Full disclosure of vulnerabilities?
This text is inspired by a discussion on bugtraq.
- Without full disclosure of computer vulnerabilities the next time the authors of an exploit may be the same guys that discovered the vulnerability, so your no-disclosure policy fails anyway, while it creates the condition to make the next worm more aggressive, see the next points.
- Full disclosure provides a lot of information to the comunity and expirience to make better protecion, more secure code and security culture around the world. It also creates the 'case' and the customers will think that maybe that vendor does not provide very secure code. This should stimulate the vendor to write better code.
- The lack of full disclosure and proof of concepts exploit helps to create an unsane security feeling about the actual software. Sysadmin will probably be less responsive upgrading they systems so when we reach the point 1 the result is very catastrophic.
- A motivated attacker can obtain information about the vulnerability anyway, examining the patch in the case of Open Source Software (or the differences between the last and the current version), so non-disclosure works only for proprietary software, without to consider that it is anyway possible to guess informations about the vulnerability with two different binaries (one patched the second vulnerable).
- The Code Red worm is pretty much a carbon copy of a previous worm released months before (one that worked on .htr files). The patch for the problem was released long ago and should have already been applied by security-conscious admins... which says something about the importance of security to most admins.

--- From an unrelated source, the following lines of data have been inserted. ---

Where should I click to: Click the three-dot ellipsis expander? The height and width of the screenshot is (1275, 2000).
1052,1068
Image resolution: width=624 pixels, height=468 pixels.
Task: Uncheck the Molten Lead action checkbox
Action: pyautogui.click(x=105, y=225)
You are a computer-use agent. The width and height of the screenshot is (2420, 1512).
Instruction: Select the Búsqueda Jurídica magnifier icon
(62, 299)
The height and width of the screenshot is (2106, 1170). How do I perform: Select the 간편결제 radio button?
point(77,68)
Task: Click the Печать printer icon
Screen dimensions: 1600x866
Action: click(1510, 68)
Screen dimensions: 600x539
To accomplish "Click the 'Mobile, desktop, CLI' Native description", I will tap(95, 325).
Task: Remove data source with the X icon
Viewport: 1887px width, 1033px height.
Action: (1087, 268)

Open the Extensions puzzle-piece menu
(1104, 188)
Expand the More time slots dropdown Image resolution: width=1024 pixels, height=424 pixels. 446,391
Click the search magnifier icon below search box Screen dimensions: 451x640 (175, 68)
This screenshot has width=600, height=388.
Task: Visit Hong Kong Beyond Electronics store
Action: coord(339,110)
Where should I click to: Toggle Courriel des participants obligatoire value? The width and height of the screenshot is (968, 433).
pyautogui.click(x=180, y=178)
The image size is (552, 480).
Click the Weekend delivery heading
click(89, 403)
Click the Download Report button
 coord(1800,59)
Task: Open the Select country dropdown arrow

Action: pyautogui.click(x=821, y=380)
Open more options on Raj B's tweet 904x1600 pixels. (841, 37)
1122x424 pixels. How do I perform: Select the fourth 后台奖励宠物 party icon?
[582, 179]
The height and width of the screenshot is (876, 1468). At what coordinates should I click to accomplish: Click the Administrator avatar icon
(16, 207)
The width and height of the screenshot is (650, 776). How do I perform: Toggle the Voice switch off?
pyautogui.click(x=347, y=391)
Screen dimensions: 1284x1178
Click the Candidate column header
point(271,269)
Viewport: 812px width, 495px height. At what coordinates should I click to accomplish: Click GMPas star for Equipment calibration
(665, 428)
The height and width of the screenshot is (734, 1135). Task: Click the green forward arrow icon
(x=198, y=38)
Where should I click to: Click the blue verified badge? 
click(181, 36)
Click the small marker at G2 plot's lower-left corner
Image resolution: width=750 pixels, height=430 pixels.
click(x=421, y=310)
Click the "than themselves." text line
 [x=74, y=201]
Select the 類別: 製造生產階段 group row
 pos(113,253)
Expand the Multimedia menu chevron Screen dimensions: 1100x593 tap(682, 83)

- Vendors - including but not limited to Microsoft - have a history of quietly burying critical problems that aren't fully released to the public. Intel initially claimed that the Pentium math bug didn't affect enough people to merit a fix; Microsoft originally claimed that NTFS was not vulnerable to file fragmentation; the list continues ad infinitum. Nothing is better for the public's interest than full disclosure; it forces (sometimes painfully) people to confront problems and deal with them.
- There is no such thing as partial disclosure. If you try to release nearly no details, then someone else will smell blood, and figure out the original hole, or find a new one in the same area that they will assume is the original hole. Go read about the RDS hole. If you try no public disclosure, and only release to the Right People, it will leak
- It has been found out that the disclosure of the vulnerability did not lead to a significant increase in intrusions. What did lead to a significant increase in the intrusion rates was the release of an attack script - the automation of the vulnerability. These conclusions were reached by studying several intrusion sets. The full paper was published in IEEE Computer in December 2000.
- Given the contents of an advisory that does not contain full disclosure and a decent debugger, identifying and developing an exploit for the overflow is not overly difficult. Potentially time-consuming, but not terrible complicated.